Konservatismus und Frauenfeindlichkeit
Die Argumente der selbsternannten „Lebensschützer“ beziehen sich ausschliesslich auf das Wohl des Kindes, welches sie sichern wollen. Sie verschieben den Fokus weg von der Frau, die abtreibt, und geben vor, „den Schwächsten der Gesellschaft“ eine Stimme zu geben. So können sie ihre Meinung als die Meinung der „Unterdrückten und Nicht-Gehörten“ darstellen und transportieren. Bezeichnend dabei ist, dass die auf der Webseite genannten Mitglieder und die am „Marsch fürs Läbe“ aufgebotenen Redner ausschliesslich Männer sind. Durch die Berufung auf die Bibel, nach deren Anweisungen sie angeblich handeln, wird ihre Position als bedeutender und richtig dargestellt.
Die Werte, welche der „Marsch fürs Läbe“ vermittelt, sind im Allgemeinen problematisch und rückständig. Die christliche Familie, die der Verein auf seiner Webseite als „wahren Reichtum“ bezeichnet, wird als Idealbild konstruiert. Der Vereinsmeinung nach gehören zu einer Familie sowohl die Ehe, wie auch eine kirchliche Hochzeit. In Anbetracht dessen, dass Homosexuelle und Andersgläubige in der Kirche nicht heiraten dürfen und viele Menschen unverheiratet in Beziehungen zusammenleben, wird klar, wie realitätsfern und – gerade in Bezug auf andere Lebensentwürfe – ausgrenzend dieses Idealbild ist. Diese fundamentalistischen Vorstellungen über die Familie sind Teil des frauen- und männerfeindlichen, stereotypen Gesamtbildes des Vereins und verdeutlichen dessen reaktionäre Einstellung.
Kritik statt Bashing
Religiöse und fundamentalistische Ansichten gewinnen insbesondere in Krisenzeiten, wo bestehende gesellschaftliche Institutionen von den herrschenden Klassen torpediert und abgebaut werden, wieder an Boden. Religion ist allerdings bei weitem nicht gleichbedeutend mit reaktionären Ideologien. Schon der Ausdruck von Karl Marx, der „Religion als Opium des Volkes“ bezeichnete, attestiert dieser durchaus auch positive Eigenschaften. Wenn gewisse Leute in religiösem Glauben einen Zufluchtsort finden, den ihnen die kapitalistische Gesellschaft nicht ermöglichen kann, ist daran weiter nicht viel auszusetzen. Einer emanzipatorischen Bewegung kann es nicht daran gelegen sein, den individuellen Glauben von gewissen Leuten zu verteufeln.

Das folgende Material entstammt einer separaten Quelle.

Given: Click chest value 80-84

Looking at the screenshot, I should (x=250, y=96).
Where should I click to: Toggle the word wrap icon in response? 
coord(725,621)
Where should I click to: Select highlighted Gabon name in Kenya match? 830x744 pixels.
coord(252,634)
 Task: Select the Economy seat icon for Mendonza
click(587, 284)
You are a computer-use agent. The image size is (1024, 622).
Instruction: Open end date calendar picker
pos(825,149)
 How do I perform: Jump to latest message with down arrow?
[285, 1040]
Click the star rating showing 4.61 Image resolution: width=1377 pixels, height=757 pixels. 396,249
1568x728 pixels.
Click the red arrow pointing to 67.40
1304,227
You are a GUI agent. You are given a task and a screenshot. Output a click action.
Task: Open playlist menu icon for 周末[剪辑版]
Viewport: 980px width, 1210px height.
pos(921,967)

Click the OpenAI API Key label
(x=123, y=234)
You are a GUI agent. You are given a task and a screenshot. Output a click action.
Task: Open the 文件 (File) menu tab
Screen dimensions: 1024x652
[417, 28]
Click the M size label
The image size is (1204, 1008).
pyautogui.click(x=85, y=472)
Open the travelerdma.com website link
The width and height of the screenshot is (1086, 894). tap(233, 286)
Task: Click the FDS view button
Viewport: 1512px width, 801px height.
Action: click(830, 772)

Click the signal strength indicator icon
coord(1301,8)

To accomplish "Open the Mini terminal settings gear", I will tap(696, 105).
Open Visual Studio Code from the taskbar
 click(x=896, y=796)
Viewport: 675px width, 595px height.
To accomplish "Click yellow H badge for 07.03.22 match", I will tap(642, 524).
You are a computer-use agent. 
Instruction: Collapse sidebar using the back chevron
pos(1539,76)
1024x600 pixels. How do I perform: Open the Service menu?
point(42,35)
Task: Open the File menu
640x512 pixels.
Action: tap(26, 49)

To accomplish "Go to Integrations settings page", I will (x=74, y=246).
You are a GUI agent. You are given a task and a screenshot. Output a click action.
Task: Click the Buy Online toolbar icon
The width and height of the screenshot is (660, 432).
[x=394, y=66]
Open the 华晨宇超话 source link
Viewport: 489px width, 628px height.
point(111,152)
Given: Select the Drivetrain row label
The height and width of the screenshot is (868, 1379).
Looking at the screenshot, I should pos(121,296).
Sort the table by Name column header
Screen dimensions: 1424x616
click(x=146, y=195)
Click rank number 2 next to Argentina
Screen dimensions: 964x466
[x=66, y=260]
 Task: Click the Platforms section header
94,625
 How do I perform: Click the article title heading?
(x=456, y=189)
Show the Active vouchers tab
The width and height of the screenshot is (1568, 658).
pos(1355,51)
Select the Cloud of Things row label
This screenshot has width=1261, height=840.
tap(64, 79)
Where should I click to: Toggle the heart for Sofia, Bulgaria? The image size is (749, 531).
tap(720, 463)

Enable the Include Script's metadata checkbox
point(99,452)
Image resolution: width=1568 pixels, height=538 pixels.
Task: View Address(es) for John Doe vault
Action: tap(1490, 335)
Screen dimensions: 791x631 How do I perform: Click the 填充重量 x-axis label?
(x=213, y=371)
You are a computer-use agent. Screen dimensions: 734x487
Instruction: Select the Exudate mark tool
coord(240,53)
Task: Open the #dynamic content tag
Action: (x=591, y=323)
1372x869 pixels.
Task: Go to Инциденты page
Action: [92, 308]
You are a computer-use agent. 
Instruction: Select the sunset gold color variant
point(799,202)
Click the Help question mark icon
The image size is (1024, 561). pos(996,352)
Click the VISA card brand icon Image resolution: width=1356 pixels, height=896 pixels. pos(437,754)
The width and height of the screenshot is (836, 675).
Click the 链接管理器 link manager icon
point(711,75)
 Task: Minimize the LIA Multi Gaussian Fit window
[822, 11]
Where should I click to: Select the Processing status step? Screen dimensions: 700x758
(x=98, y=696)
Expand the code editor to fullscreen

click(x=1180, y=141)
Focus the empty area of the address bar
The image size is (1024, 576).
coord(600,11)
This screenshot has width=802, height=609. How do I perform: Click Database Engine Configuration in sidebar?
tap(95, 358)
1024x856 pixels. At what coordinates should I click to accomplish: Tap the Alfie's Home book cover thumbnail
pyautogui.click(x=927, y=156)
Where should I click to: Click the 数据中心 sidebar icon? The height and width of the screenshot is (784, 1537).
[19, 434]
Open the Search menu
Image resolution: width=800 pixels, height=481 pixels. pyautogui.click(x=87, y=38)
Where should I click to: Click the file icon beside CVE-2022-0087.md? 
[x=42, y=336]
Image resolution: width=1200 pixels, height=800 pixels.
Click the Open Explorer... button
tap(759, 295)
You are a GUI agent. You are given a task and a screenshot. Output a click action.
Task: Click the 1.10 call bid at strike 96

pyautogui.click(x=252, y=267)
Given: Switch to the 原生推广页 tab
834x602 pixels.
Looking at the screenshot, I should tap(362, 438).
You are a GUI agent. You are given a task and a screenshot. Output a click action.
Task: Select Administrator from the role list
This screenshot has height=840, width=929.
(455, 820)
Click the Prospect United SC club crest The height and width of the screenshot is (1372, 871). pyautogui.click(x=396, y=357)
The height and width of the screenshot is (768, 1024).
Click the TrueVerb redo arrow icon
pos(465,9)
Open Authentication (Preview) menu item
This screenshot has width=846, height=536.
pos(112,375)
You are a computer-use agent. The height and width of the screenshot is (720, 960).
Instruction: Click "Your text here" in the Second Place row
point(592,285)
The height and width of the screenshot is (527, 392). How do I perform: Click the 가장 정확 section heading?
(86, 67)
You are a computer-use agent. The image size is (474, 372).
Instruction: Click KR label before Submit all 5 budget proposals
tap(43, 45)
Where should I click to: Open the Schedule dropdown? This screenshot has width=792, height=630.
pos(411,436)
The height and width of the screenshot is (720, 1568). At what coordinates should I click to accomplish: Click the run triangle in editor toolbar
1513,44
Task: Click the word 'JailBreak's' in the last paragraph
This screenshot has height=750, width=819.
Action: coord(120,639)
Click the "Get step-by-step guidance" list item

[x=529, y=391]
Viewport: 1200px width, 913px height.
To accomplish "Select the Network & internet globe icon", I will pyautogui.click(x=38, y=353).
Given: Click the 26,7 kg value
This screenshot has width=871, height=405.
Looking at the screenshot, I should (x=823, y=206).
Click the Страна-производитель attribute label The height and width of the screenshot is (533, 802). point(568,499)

Unsere Aufgabe ist es aber, ausgehend von einer Anerkennung der momentanen gesellschaftlichen Bedeutung von Religion, die erzkonservativen und reaktionären Tendenzen, welche sich in dessen Mantel verstecken, zu bekämpfen. Diesen Kampf gegen die freiheitsraubenden und diskriminierenden Auswirkungen reaktionärer Ideologien gilt es mit dem Kampf für eine umfassende Befreiung von den Einschränkungen der kapitalistischen Gesellschaft zu verbinden.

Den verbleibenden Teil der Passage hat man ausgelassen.